STATED EXERCISE. Count the lines in the items below that contain the word "icon", and reply with only that number.

►

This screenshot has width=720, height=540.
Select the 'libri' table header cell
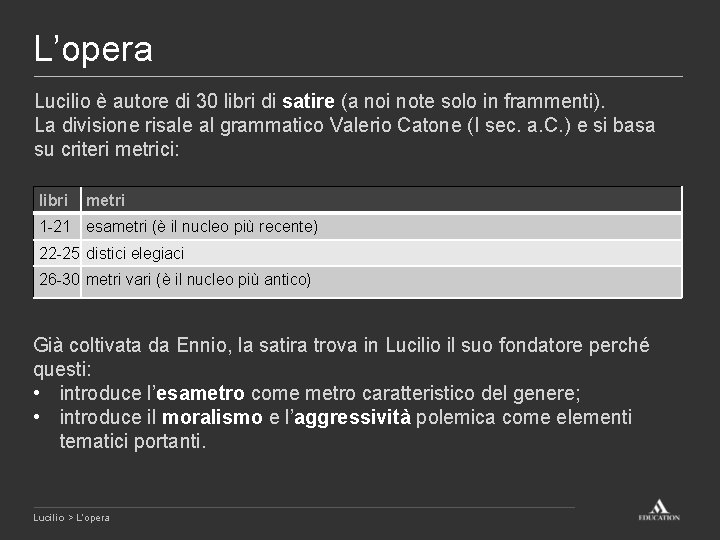[x=57, y=200]
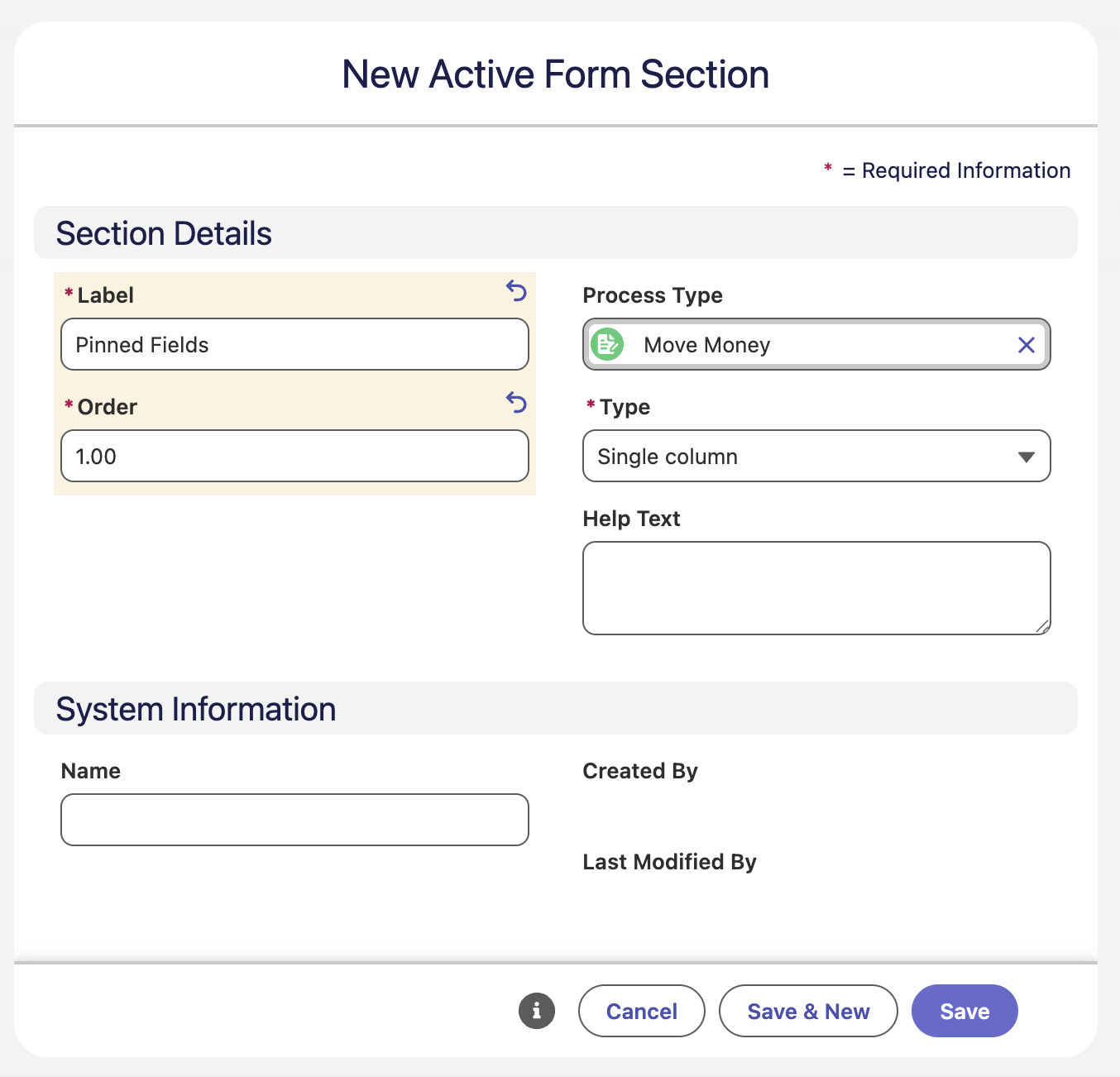1120x1077 pixels.
Task: Click the empty Name input field
Action: click(x=294, y=820)
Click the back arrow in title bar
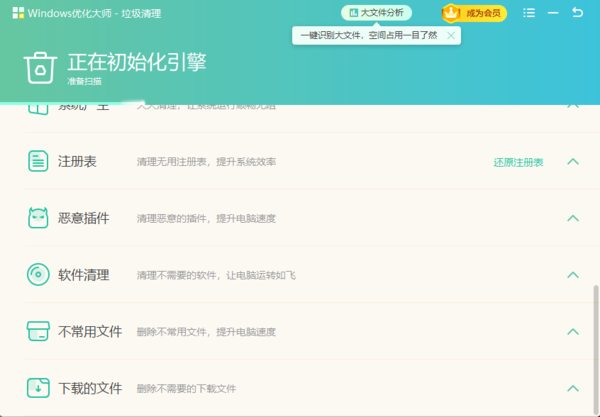This screenshot has width=600, height=417. (577, 13)
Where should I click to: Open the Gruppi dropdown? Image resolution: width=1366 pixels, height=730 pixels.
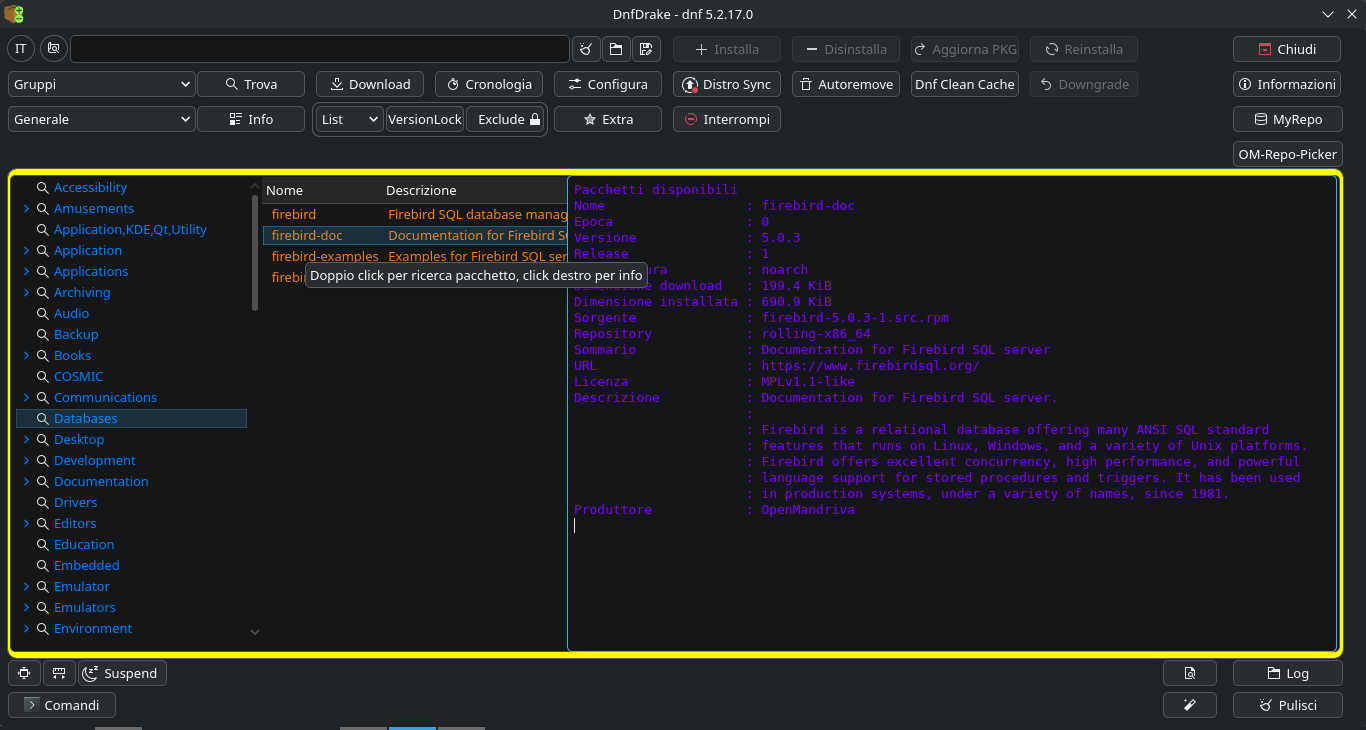tap(101, 85)
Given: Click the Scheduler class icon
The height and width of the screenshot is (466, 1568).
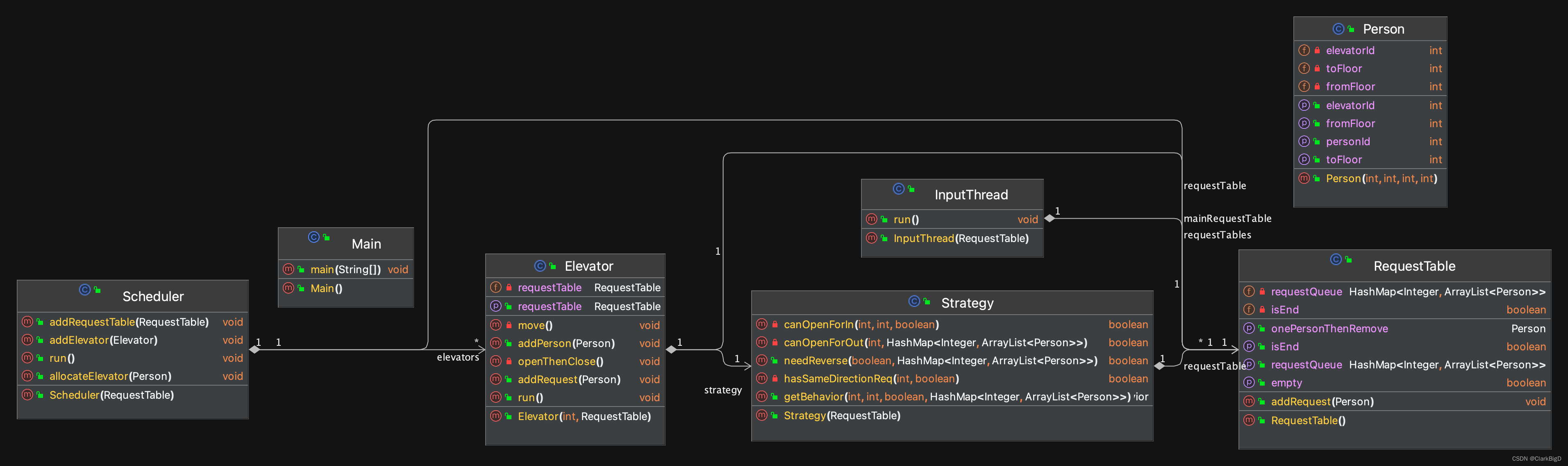Looking at the screenshot, I should point(84,289).
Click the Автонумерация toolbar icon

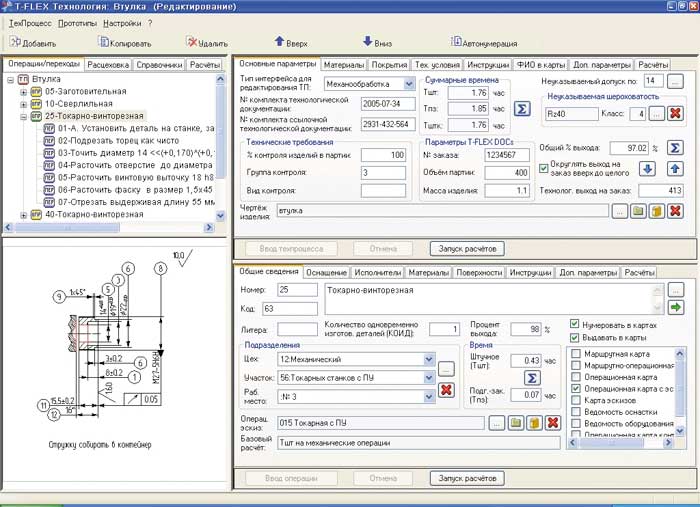(x=456, y=42)
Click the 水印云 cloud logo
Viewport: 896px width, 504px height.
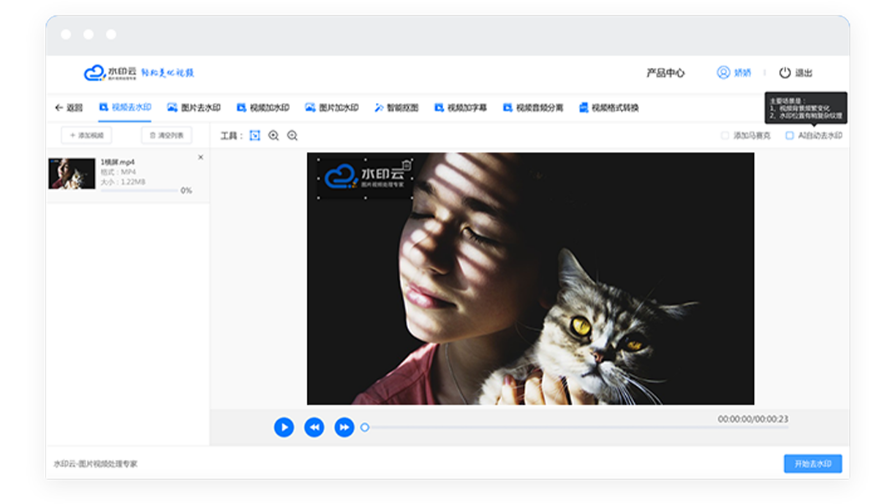pos(94,73)
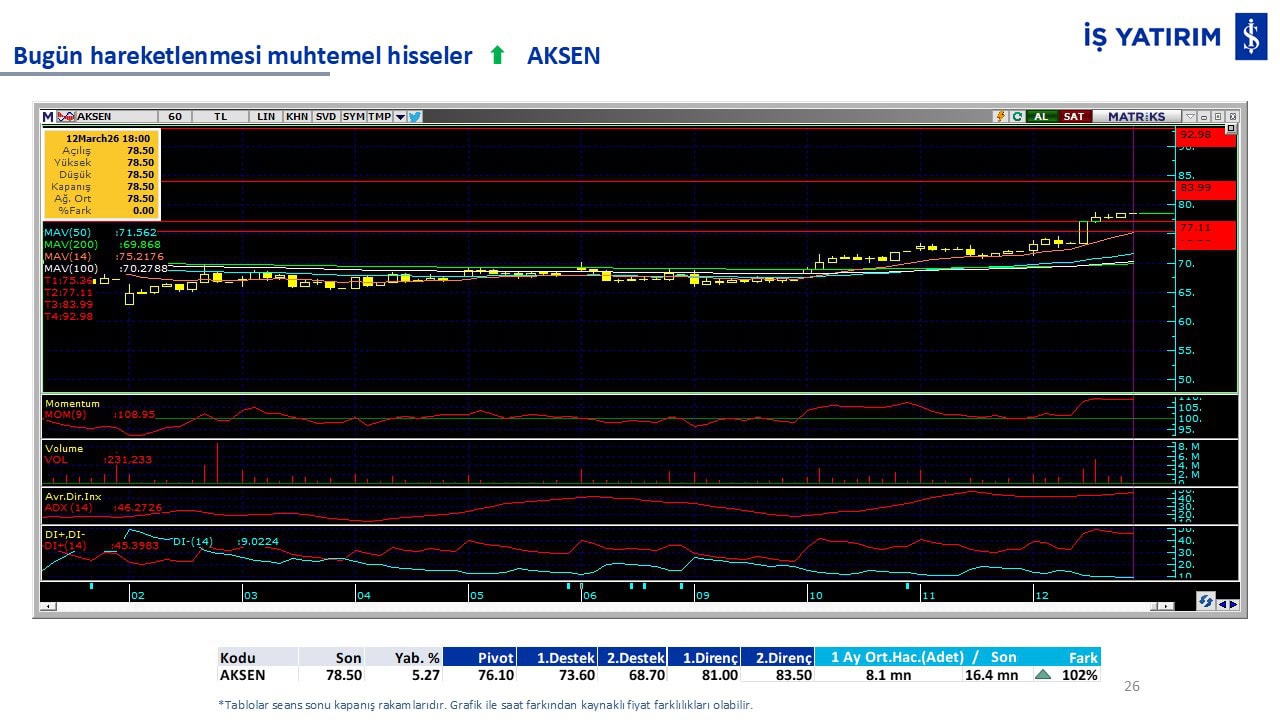
Task: Click the lightning bolt quick-order icon
Action: pos(1000,116)
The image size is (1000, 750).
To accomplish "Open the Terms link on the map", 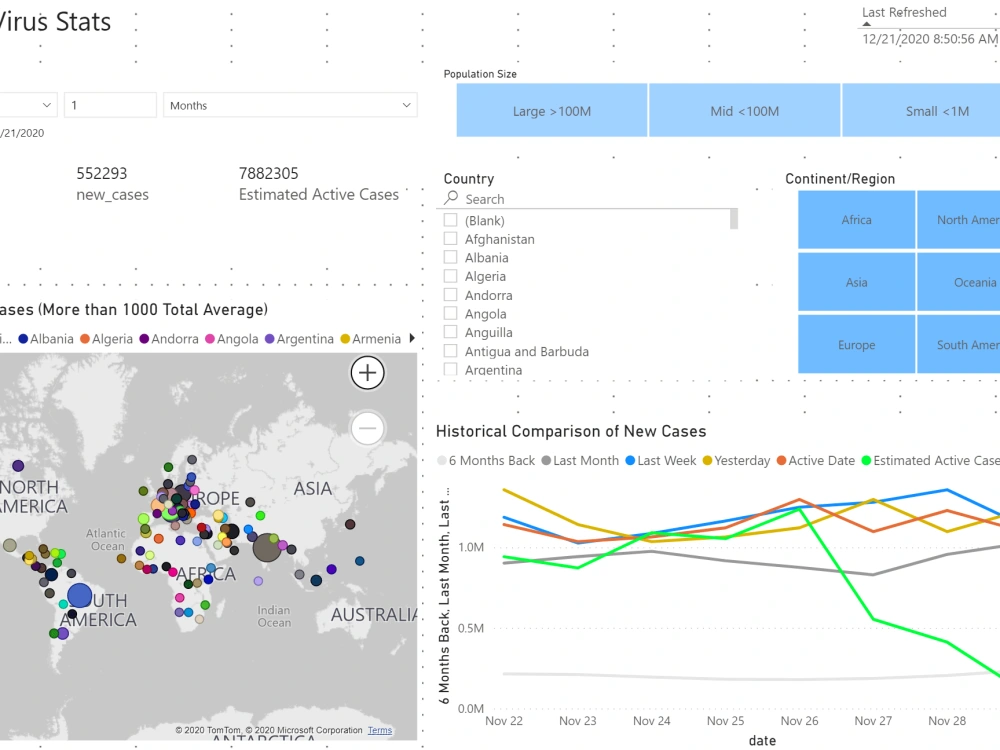I will tap(379, 730).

◄

THE RESULT. 3